Always clear, engaging, and insightful.

About Keith

Professor Keith Chappell is a molecular virologist holding a dual appointment as Professor at the Australian Institute for Bioengineering and Nanotechnology and the School of Chemistry and Molecular Biosciences in the Faculty of Science at the University of Queensland. He earned a Bachelor of Science and Doctor of Philosophy from the University of Queensland, completing his PhD in 2007 on the structure and function of flavivirus NS3 protease. From 2007 to 2010, he served as a postdoctoral researcher at Instituto de Salud Carlos III in Spain, investigating the Respiratory Syncytial Virus fusion protein as a target for conformation-specific neutralizing antibodies. Upon returning to UQ in 2011, his career has centered on vaccine development and research into medically and environmentally significant viruses and bacteria, including Influenza, Respiratory Syncytial Virus, SARS-CoV-2, Koala Retrovirus, Streptococcus pneumoniae, Nipah virus, and HTLV-1. As group leader of the 12-member Chappell Group, he drives innovative projects in structural virology and rapid vaccine responses.
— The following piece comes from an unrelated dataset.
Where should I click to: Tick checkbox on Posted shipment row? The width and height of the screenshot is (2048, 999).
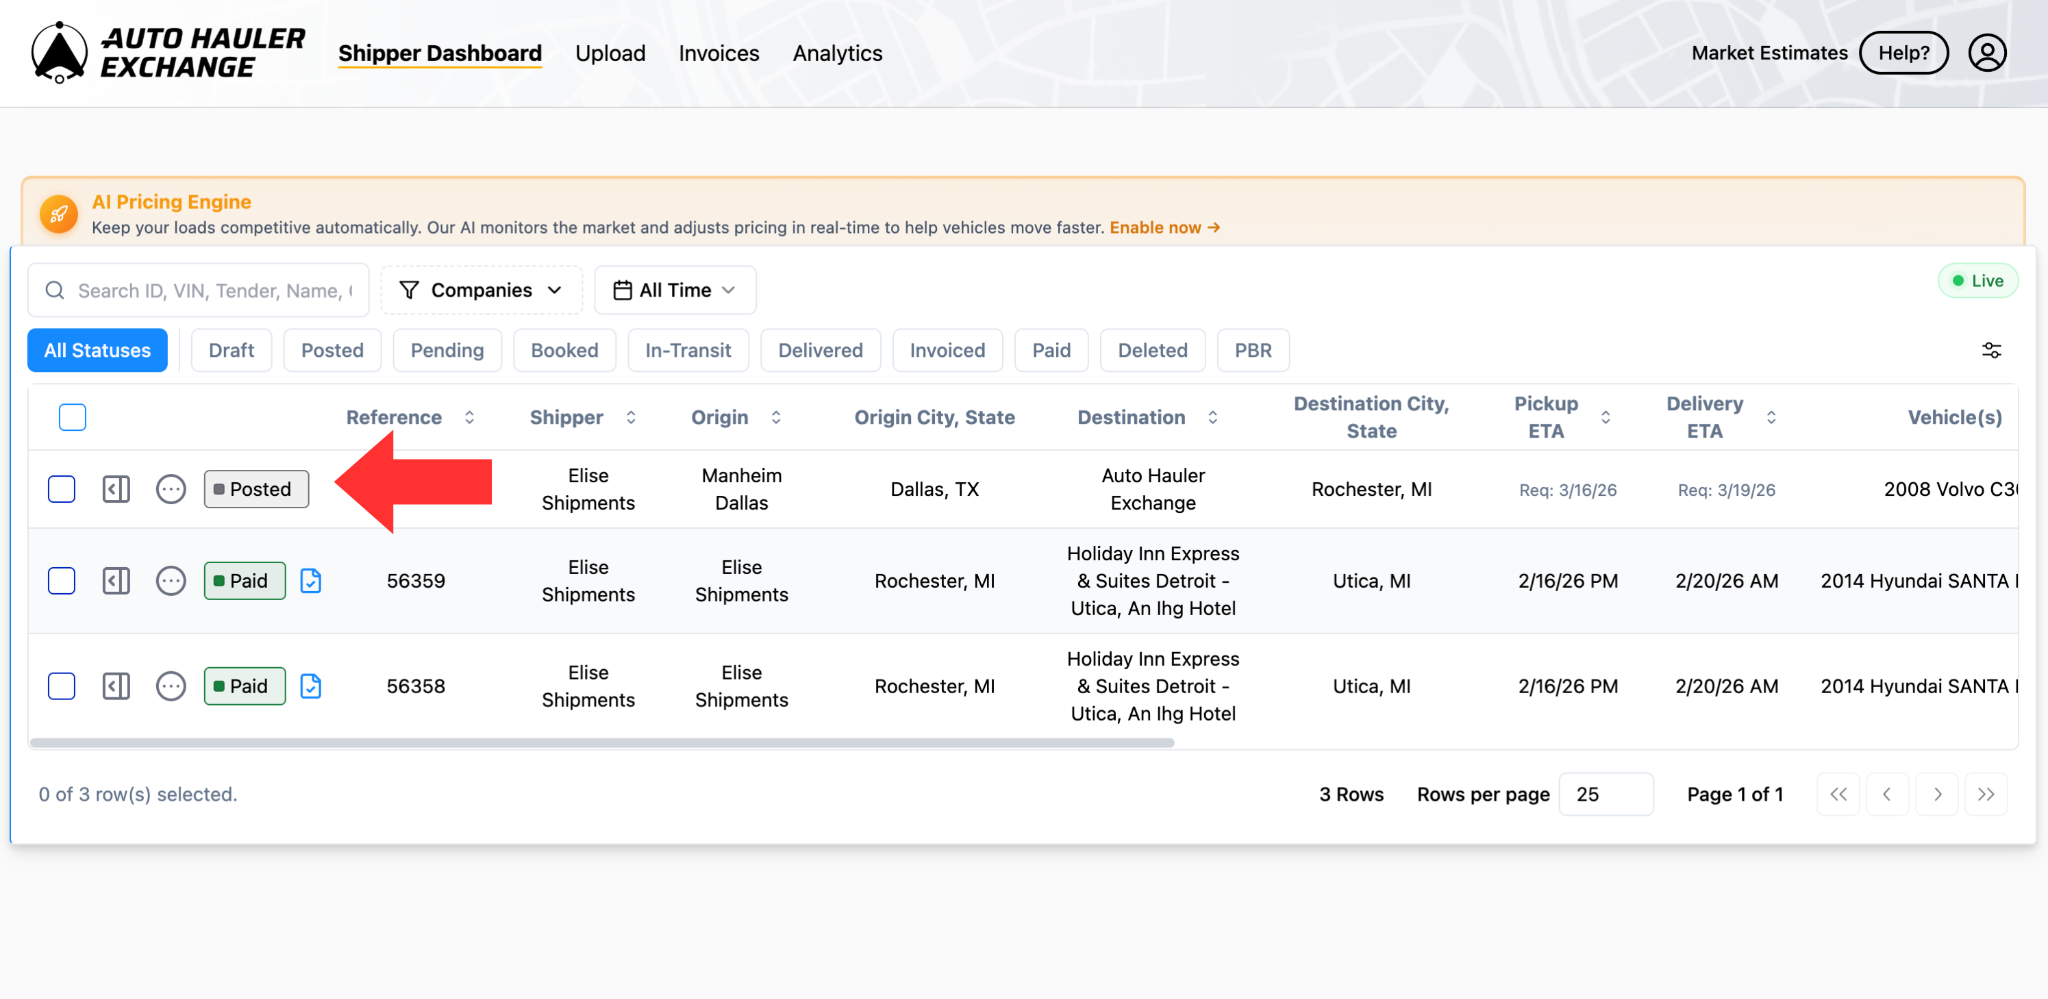(x=62, y=489)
Chappell is a co-inventor of UQ's molecular clamp platform and its second-generation iteration, which resolved diagnostic interference issues for the UQ COVID-19 vaccine candidate. He co-led the UQ COVID-19 vaccine program, implementing an epidemic response pipeline that advanced from viral sequence to clinical trial dosing in six months. He leads UQ's Coalition for Epidemic Preparedness Innovations-funded Rapid Response Vaccine Pipeline to counter future pandemics and acts as Lead Scientific Advisor for UQ spinout Vicebio, advancing molecular clamp-stabilized vaccines for respiratory viruses such as RSV toward clinical trials. His influential publications include the phase 1 trial of an MF59-adjuvanted SARS-CoV-2 spike glycoprotein-clamp vaccine (The Lancet Infectious Diseases, 2021), 12-month safety and immunogenicity results (eBioMedicine, 2023), Nipah virus vaccines in pigs (npj Vaccines, 2025), HTLV-1 reverse transcriptase modeling (Virology Journal, 2024), and koala retrovirus evolution studies (Cell, 2025). His contributions have shaped global vaccine strategies for emerging threats.